Look for those positive engagements to really understand how you are engaging and connecting with your audiences, and the types of content that you can deploy to further that relationship. You should be asking yourself the questions, what are they engaging with? Do we have other, relevant content that we can nurture them with? (And If not, I’d say that’s your first step in creating a robust, smarter content plan, don’t you?).

Your leads can tell you a lot just by their behaviour and engagement with your various channels, so come out of that marketing ivory tower and stop lazily thinking that you know best, because I can guarantee you don’t.

An end to blanket marketing communications

Brands often get it wrong when it comes to segmentation and targeting, resulting in them sending blanket communications to audiences for whom the content just isn’t relevant. Not only is it a poor user experience, but it is next to worthless from a CRM perspective.

Some of this is rooted in the growth of automation, which has created something of a ‘plug and play’ culture from marketers who haven’t really thought about how to use the technology to really personalise their messages and make them more relevant to their various audience segments.

A high-quality marketing automation campaign should have targeting at its core, and it’s the targeting and personalisation that drives real tangible results.

Think about how your automation workflows can respond to contact behaviour to deploy the right content.

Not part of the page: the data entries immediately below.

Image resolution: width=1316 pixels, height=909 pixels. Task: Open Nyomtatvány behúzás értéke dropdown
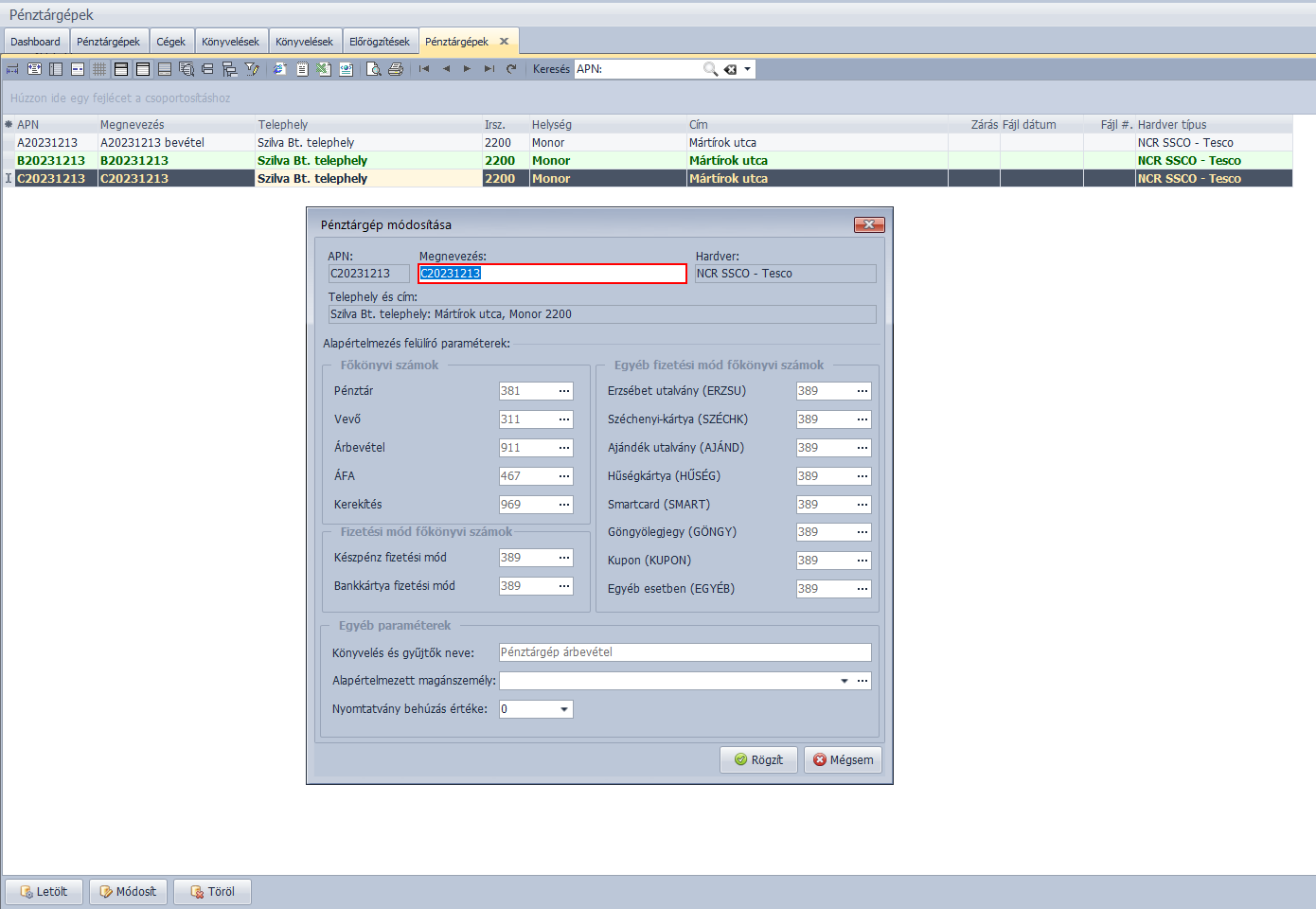(x=564, y=709)
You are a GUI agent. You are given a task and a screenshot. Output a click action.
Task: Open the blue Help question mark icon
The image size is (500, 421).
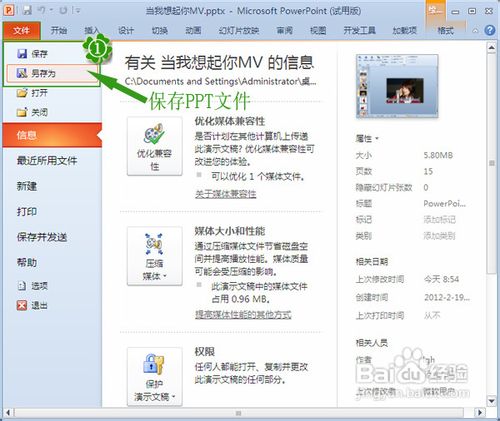[489, 31]
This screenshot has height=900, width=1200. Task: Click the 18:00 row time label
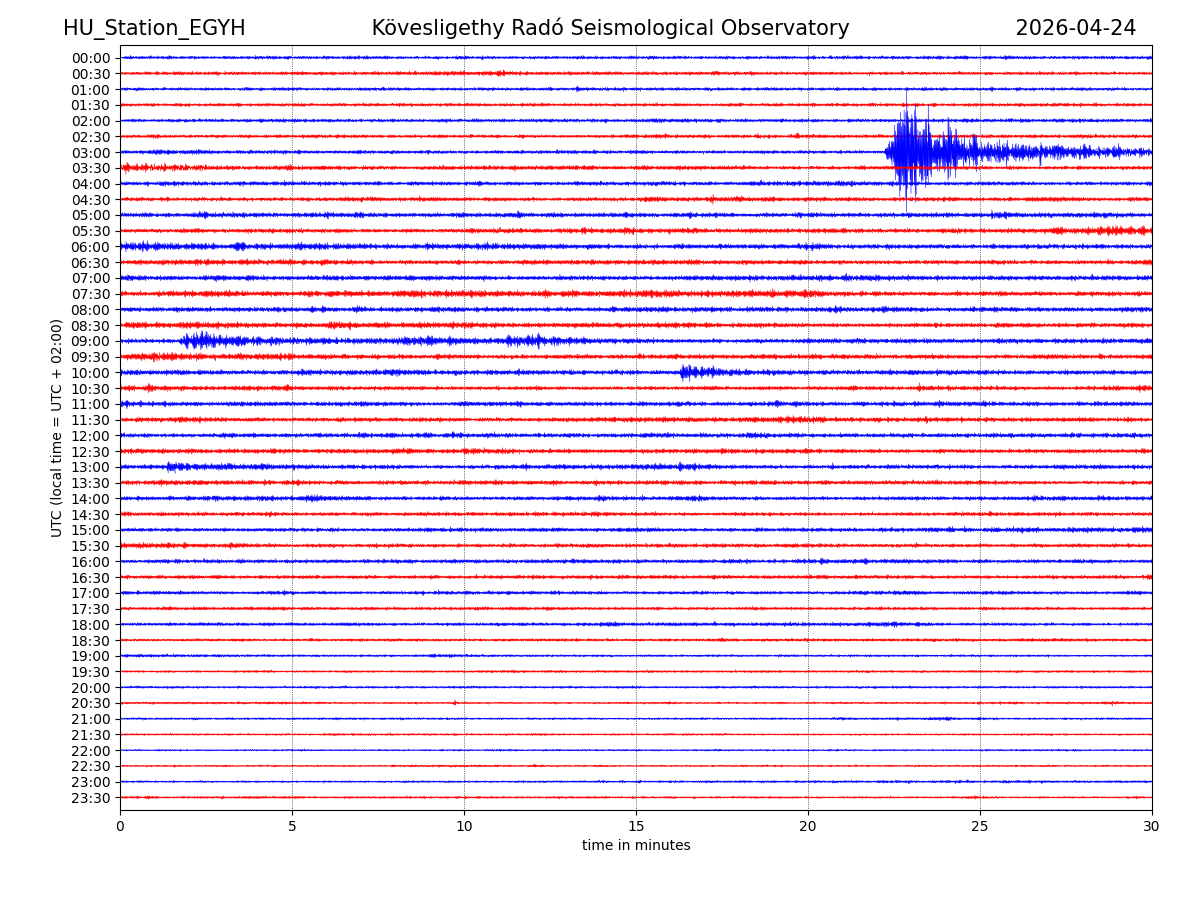coord(91,625)
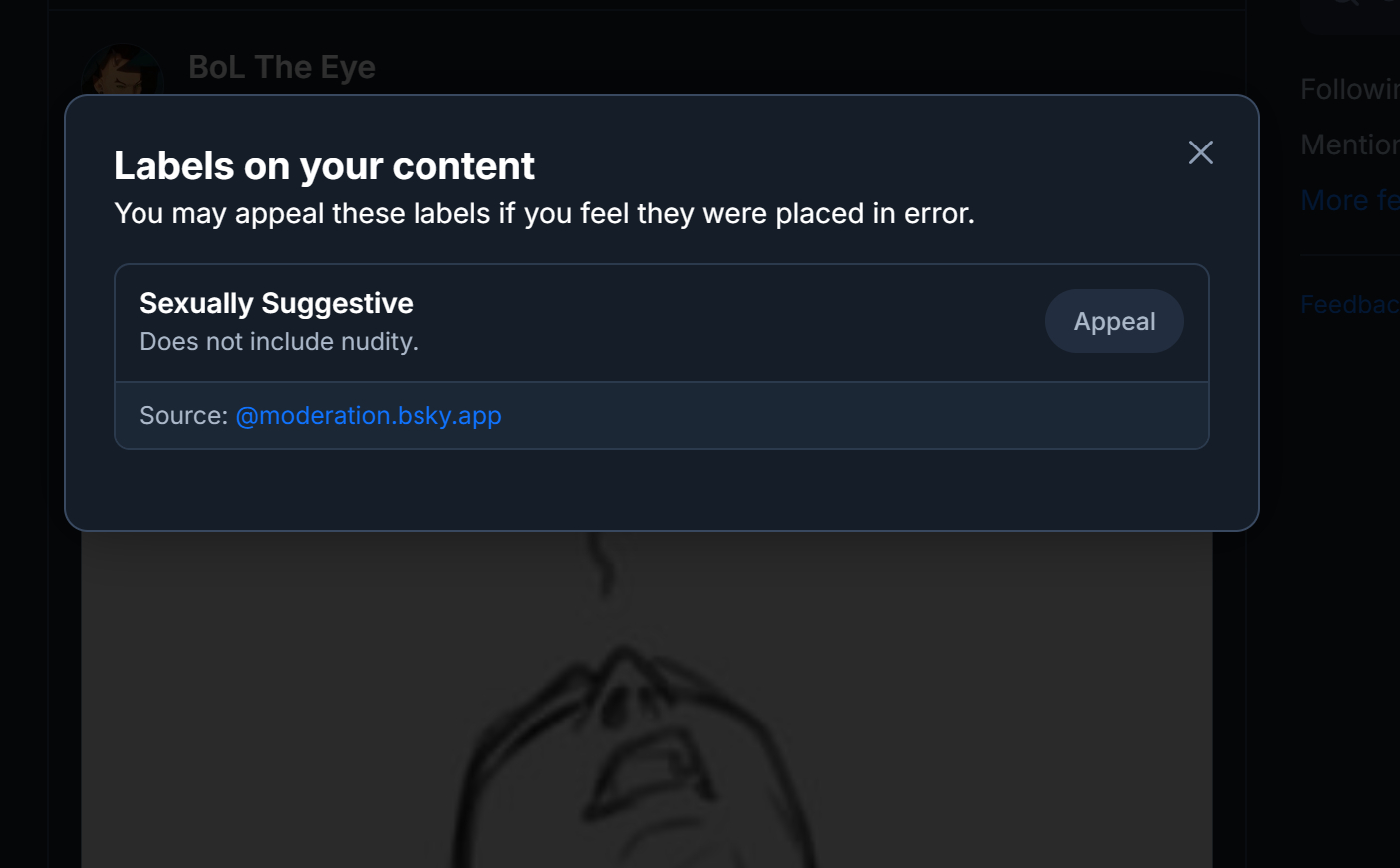Click the Appeal button
This screenshot has width=1400, height=868.
pos(1114,321)
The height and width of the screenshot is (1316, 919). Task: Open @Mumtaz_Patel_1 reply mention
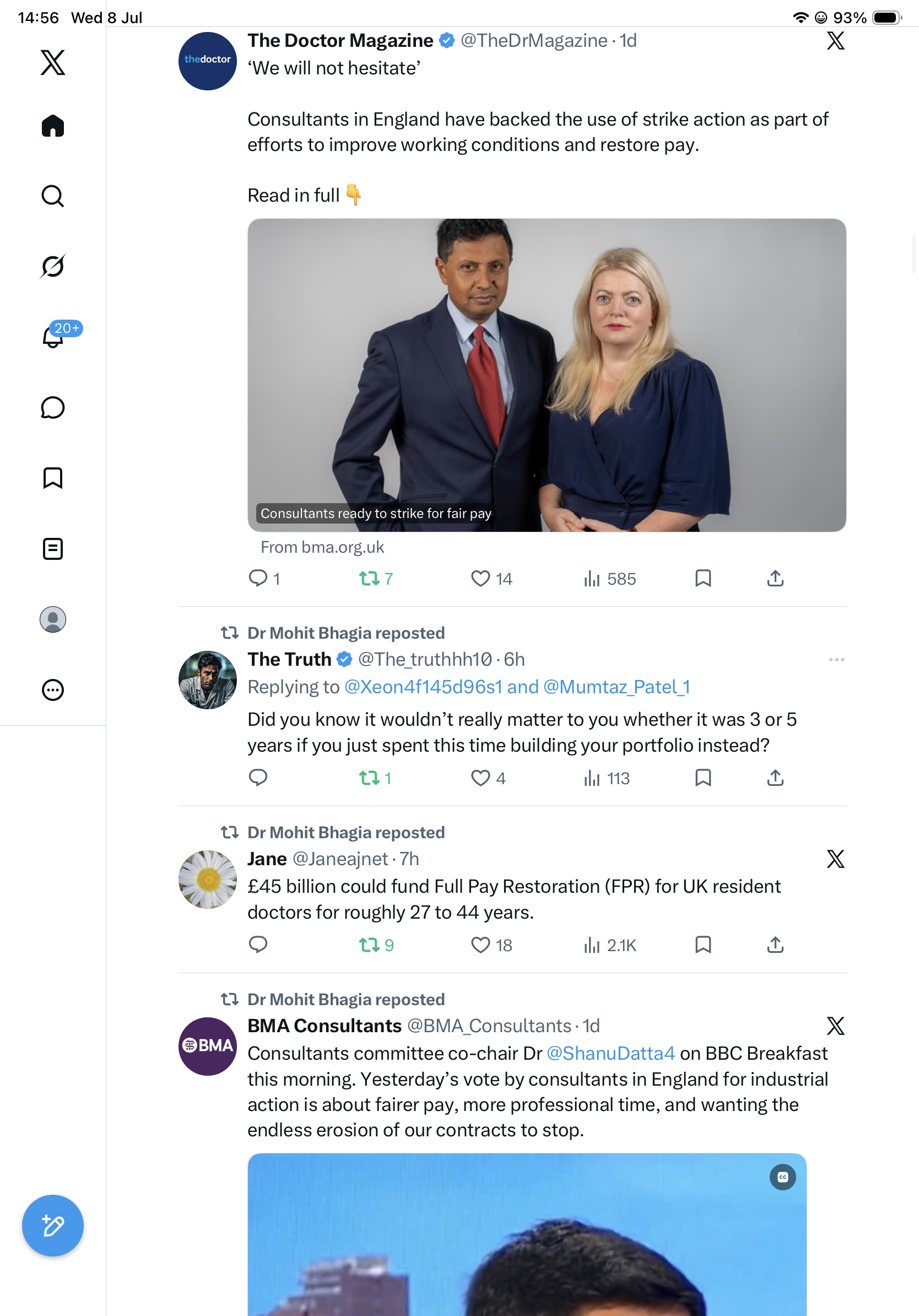(x=617, y=687)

Use A/B testing to understand which variations and formats most resonate with different segments and individual contacts to deliver better conversion rates, and cater for that growing demand for more personalised, relevant marketing communications.

Stay one step ahead of the audience

If you’ve read anything about the future of CRM, you will have invariably come across concepts such as marketing automation, machine learning and AI.

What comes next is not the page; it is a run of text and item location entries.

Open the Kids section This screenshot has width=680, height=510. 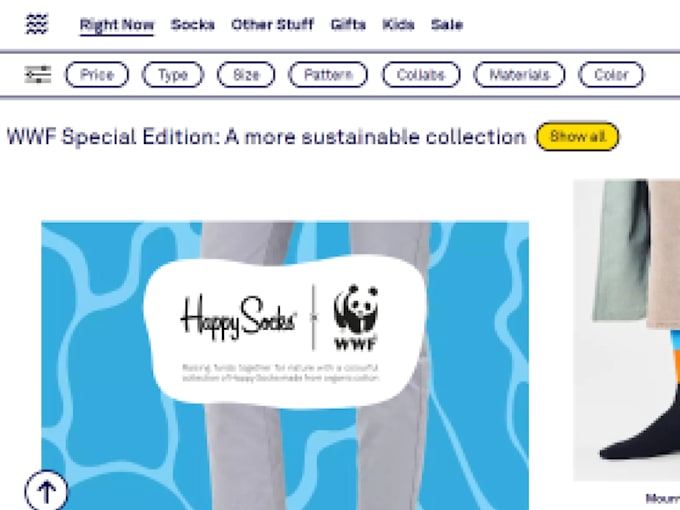[398, 25]
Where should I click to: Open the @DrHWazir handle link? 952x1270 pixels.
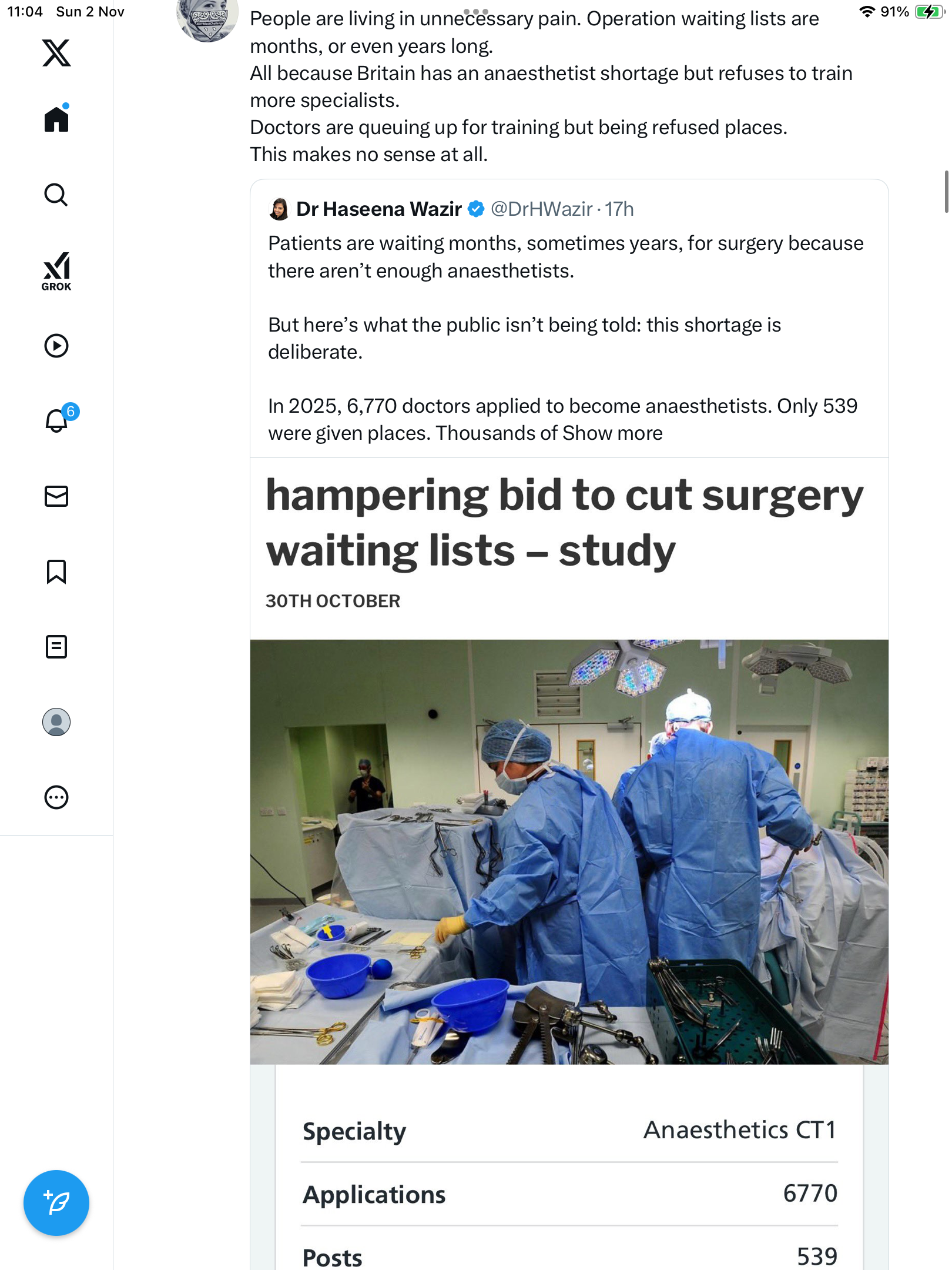click(541, 209)
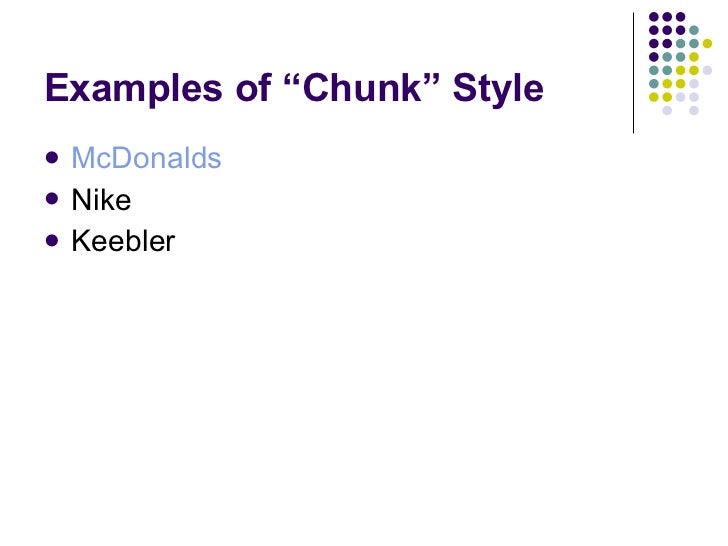Click the slide title Examples of Chunk Style
Viewport: 728px width, 546px height.
pyautogui.click(x=294, y=89)
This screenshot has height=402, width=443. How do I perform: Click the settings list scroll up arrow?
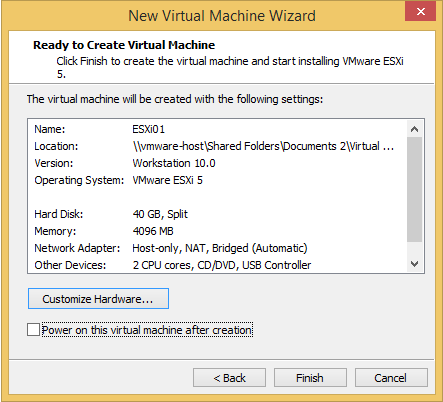414,129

Although much of this technology is still somewhat in its infancy, predictive lead scoring is one area that, while more prominent and available in most eCRM platforms, is woefully under-utilised.

Predictive lead scoring essentially provides an insight-led prediction of how likely a lead is to convert, and is formulated based upon the lead’s behaviour and engagement levels across your multiple channels (website, email, social), ranked by yourself as to what touchpoint receives a higher scoring (service pages, blog posts with a particular problem area etc).

The growth of machine learning allows your CRM software to analyse all the behavioural and conversion data to develop a scoring system for each individual user behaviour, leaving you with high scoring engaged leads.

Lead scoring not only allows you to categorise your leads from HOT to COLD, it also provides great focus for your sales team on who to get calling. Using the insight from across your CRM datapoints, it essentially helps you to tie the various pieces of intelligence from the various touchpoints together, and stay one step ahead of the audiences that you are trying to convert.

Hopefully for many brands, 2019 will be the year to take the various and often disparate data points that they have and use automation to really join these together into an effective CRM strategy that delivers and nurtures leads throughout the customer journey.